- [SOURCE MATERIAL]:
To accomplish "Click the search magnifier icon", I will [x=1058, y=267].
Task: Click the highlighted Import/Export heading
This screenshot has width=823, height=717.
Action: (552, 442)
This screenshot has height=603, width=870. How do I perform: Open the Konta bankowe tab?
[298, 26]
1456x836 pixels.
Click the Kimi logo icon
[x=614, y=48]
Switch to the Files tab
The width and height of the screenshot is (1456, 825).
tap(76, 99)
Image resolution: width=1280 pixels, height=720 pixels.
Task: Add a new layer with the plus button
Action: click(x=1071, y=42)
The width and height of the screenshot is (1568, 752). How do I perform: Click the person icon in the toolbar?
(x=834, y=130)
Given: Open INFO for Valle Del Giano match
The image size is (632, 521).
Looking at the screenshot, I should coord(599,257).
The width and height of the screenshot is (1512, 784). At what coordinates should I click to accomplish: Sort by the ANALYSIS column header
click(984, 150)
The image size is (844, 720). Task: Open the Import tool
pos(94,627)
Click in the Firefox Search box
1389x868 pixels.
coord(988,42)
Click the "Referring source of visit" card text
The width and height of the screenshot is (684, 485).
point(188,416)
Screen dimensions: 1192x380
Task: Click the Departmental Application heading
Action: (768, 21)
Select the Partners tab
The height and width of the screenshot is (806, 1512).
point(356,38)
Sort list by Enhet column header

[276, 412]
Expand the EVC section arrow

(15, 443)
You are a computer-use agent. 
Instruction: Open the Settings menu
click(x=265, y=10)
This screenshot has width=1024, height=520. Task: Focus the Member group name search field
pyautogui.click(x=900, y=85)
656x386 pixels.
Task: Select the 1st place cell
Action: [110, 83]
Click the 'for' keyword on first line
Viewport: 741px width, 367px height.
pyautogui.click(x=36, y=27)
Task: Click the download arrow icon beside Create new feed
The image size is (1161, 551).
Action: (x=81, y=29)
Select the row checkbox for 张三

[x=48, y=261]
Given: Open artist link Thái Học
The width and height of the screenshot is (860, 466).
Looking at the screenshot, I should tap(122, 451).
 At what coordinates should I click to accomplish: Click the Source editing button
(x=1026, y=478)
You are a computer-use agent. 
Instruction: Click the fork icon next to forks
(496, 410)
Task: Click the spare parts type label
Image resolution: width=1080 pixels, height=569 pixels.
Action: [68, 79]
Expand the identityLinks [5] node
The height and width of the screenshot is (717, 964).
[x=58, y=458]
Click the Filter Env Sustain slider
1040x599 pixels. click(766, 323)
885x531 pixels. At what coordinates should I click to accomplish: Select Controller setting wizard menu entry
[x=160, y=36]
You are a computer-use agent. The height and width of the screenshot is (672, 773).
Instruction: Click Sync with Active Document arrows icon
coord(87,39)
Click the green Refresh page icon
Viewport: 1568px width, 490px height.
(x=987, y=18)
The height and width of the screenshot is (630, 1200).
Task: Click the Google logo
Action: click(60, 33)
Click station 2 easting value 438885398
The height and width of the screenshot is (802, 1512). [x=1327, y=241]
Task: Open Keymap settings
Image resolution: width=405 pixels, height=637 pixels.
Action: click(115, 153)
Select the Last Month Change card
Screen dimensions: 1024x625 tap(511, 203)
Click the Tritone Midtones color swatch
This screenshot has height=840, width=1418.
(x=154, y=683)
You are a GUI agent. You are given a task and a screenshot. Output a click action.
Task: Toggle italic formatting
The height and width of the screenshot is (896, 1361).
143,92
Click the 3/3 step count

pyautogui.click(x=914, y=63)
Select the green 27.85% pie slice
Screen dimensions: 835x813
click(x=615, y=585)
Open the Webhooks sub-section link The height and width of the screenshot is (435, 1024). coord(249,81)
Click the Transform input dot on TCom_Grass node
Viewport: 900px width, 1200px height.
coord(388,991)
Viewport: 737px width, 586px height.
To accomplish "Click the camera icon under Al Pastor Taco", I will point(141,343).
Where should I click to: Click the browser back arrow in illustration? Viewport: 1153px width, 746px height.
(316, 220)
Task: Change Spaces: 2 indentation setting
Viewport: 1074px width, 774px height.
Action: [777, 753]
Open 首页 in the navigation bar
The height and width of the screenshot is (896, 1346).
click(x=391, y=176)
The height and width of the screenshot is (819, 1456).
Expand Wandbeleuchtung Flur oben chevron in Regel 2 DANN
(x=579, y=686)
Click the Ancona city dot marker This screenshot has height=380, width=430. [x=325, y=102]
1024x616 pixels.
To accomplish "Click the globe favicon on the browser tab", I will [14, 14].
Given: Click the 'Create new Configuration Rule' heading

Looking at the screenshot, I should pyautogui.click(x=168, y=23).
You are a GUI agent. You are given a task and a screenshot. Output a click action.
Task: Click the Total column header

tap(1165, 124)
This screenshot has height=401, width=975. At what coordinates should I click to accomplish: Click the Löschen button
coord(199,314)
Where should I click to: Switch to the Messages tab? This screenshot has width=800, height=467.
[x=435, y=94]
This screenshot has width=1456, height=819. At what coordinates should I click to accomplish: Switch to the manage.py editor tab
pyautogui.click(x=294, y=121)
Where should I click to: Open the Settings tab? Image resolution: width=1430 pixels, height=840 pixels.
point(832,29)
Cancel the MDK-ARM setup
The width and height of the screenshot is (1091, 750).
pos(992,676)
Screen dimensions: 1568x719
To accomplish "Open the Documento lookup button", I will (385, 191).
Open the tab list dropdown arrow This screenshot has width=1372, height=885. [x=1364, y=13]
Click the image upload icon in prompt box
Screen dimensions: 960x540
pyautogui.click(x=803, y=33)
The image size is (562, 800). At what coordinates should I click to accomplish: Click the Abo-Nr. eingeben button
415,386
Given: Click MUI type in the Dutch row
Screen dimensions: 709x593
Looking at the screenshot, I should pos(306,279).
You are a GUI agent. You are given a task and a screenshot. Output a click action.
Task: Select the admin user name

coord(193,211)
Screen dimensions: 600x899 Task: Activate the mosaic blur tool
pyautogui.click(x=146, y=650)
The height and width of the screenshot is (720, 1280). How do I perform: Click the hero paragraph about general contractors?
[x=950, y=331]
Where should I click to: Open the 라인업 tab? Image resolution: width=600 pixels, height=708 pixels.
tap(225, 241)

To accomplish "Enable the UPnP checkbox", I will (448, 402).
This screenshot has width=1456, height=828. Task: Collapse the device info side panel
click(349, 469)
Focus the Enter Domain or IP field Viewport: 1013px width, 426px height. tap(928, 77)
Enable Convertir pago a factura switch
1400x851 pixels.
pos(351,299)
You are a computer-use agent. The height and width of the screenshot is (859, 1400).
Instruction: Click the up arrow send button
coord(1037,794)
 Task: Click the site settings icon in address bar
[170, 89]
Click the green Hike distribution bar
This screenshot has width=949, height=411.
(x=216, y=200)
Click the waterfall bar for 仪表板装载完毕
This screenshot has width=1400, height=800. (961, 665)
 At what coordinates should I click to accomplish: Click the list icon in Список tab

- [WRITTEN INSTRUCTION]: Copy all of the data above word for word, keeping every line in its original order and adding nothing.

- [PROBLEM SOLUTION]:
To accomplish "Click the search magnifier icon", I will [x=1058, y=267].
Task: Click the highlighted Import/Export heading
This screenshot has width=823, height=717.
Action: (552, 442)
This screenshot has height=603, width=870. How do I perform: Open the Konta bankowe tab?
[298, 26]
1456x836 pixels.
Click the Kimi logo icon
[x=614, y=48]
Switch to the Files tab
The width and height of the screenshot is (1456, 825).
tap(76, 99)
Image resolution: width=1280 pixels, height=720 pixels.
Task: Add a new layer with the plus button
Action: click(x=1071, y=42)
The width and height of the screenshot is (1568, 752). How do I perform: Click the person icon in the toolbar?
(x=834, y=130)
Given: Open INFO for Valle Del Giano match
The image size is (632, 521).
Looking at the screenshot, I should coord(599,257).
The width and height of the screenshot is (1512, 784). At what coordinates should I click to accomplish: Sort by the ANALYSIS column header
click(984, 150)
The image size is (844, 720). Task: Open the Import tool
pos(94,627)
Click in the Firefox Search box
1389x868 pixels.
coord(988,42)
Click the "Referring source of visit" card text
The width and height of the screenshot is (684, 485).
point(188,416)
Screen dimensions: 1192x380
Task: Click the Departmental Application heading
Action: (768, 21)
Select the Partners tab
The height and width of the screenshot is (806, 1512).
point(356,38)
Sort list by Enhet column header

[276, 412]
Expand the EVC section arrow

(15, 443)
You are a computer-use agent. 
Instruction: Open the Settings menu
click(x=265, y=10)
This screenshot has width=1024, height=520. Task: Focus the Member group name search field
pyautogui.click(x=900, y=85)
656x386 pixels.
Task: Select the 1st place cell
Action: [110, 83]
Click the 'for' keyword on first line
Viewport: 741px width, 367px height.
pyautogui.click(x=36, y=27)
Task: Click the download arrow icon beside Create new feed
The image size is (1161, 551).
Action: (x=81, y=29)
Select the row checkbox for 张三

[x=48, y=261]
Given: Open artist link Thái Học
The width and height of the screenshot is (860, 466).
Looking at the screenshot, I should tap(122, 451).
 At what coordinates should I click to accomplish: Click the Source editing button
(x=1026, y=478)
You are a computer-use agent. 
Instruction: Click the fork icon next to forks
(496, 410)
Task: Click the spare parts type label
Image resolution: width=1080 pixels, height=569 pixels.
Action: [68, 79]
Expand the identityLinks [5] node
The height and width of the screenshot is (717, 964).
[x=58, y=458]
Click the Filter Env Sustain slider
1040x599 pixels. click(766, 323)
885x531 pixels. At what coordinates should I click to accomplish: Select Controller setting wizard menu entry
[x=160, y=36]
You are a computer-use agent. The height and width of the screenshot is (672, 773).
Instruction: Click Sync with Active Document arrows icon
coord(87,39)
Click the green Refresh page icon
Viewport: 1568px width, 490px height.
(x=987, y=18)
The height and width of the screenshot is (630, 1200).
Task: Click the Google logo
Action: click(60, 33)
Click station 2 easting value 438885398
The height and width of the screenshot is (802, 1512). [x=1327, y=241]
Task: Open Keymap settings
Image resolution: width=405 pixels, height=637 pixels.
Action: click(115, 153)
Select the Last Month Change card
Screen dimensions: 1024x625 tap(511, 203)
Click the Tritone Midtones color swatch
This screenshot has height=840, width=1418.
(x=154, y=683)
You are a GUI agent. You are given a task and a screenshot. Output a click action.
Task: Toggle italic formatting
The height and width of the screenshot is (896, 1361).
143,92
Click the 3/3 step count

pyautogui.click(x=914, y=63)
Select the green 27.85% pie slice
Screen dimensions: 835x813
click(x=615, y=585)
Open the Webhooks sub-section link The height and width of the screenshot is (435, 1024). coord(249,81)
Click the Transform input dot on TCom_Grass node
Viewport: 900px width, 1200px height.
coord(388,991)
Viewport: 737px width, 586px height.
To accomplish "Click the camera icon under Al Pastor Taco", I will point(141,343).
Where should I click to: Click the browser back arrow in illustration? Viewport: 1153px width, 746px height.
(316, 220)
Task: Change Spaces: 2 indentation setting
Viewport: 1074px width, 774px height.
Action: [777, 753]
Open 首页 in the navigation bar
The height and width of the screenshot is (896, 1346).
click(x=391, y=176)
The height and width of the screenshot is (819, 1456).
Expand Wandbeleuchtung Flur oben chevron in Regel 2 DANN
(x=579, y=686)
Click the Ancona city dot marker This screenshot has height=380, width=430. [x=325, y=102]
1024x616 pixels.
To accomplish "Click the globe favicon on the browser tab", I will [14, 14].
Given: Click the 'Create new Configuration Rule' heading

Looking at the screenshot, I should pyautogui.click(x=168, y=23).
You are a GUI agent. You are given a task and a screenshot. Output a click action.
Task: Click the Total column header

tap(1165, 124)
This screenshot has height=401, width=975. At what coordinates should I click to accomplish: Click the Löschen button
coord(199,314)
Where should I click to: Switch to the Messages tab? This screenshot has width=800, height=467.
[x=435, y=94]
This screenshot has width=1456, height=819. At what coordinates should I click to accomplish: Switch to the manage.py editor tab
pyautogui.click(x=294, y=121)
Where should I click to: Open the Settings tab? Image resolution: width=1430 pixels, height=840 pixels.
point(832,29)
Cancel the MDK-ARM setup
The width and height of the screenshot is (1091, 750).
pos(992,676)
Screen dimensions: 1568x719
To accomplish "Open the Documento lookup button", I will (385, 191).
Open the tab list dropdown arrow This screenshot has width=1372, height=885. [x=1364, y=13]
Click the image upload icon in prompt box
Screen dimensions: 960x540
pyautogui.click(x=803, y=33)
The image size is (562, 800). At what coordinates should I click to accomplish: Click the Abo-Nr. eingeben button
415,386
Given: Click MUI type in the Dutch row
Screen dimensions: 709x593
Looking at the screenshot, I should pos(306,279).
You are a GUI agent. You are given a task and a screenshot. Output a click action.
Task: Select the admin user name

coord(193,211)
Screen dimensions: 600x899 Task: Activate the mosaic blur tool
pyautogui.click(x=146, y=650)
The height and width of the screenshot is (720, 1280). How do I perform: Click the hero paragraph about general contractors?
[x=950, y=331]
Where should I click to: Open the 라인업 tab? Image resolution: width=600 pixels, height=708 pixels.
tap(225, 241)

To accomplish "Enable the UPnP checkbox", I will (448, 402).
This screenshot has width=1456, height=828. Task: Collapse the device info side panel
click(349, 469)
Focus the Enter Domain or IP field Viewport: 1013px width, 426px height. tap(928, 77)
Enable Convertir pago a factura switch
1400x851 pixels.
pos(351,299)
You are a computer-use agent. The height and width of the screenshot is (859, 1400).
Instruction: Click the up arrow send button
coord(1037,794)
 Task: Click the site settings icon in address bar
[170, 89]
Click the green Hike distribution bar
This screenshot has width=949, height=411.
(x=216, y=200)
Click the waterfall bar for 仪表板装载完毕
This screenshot has width=1400, height=800. (961, 665)
 At what coordinates should I click to accomplish: Click the list icon in Список tab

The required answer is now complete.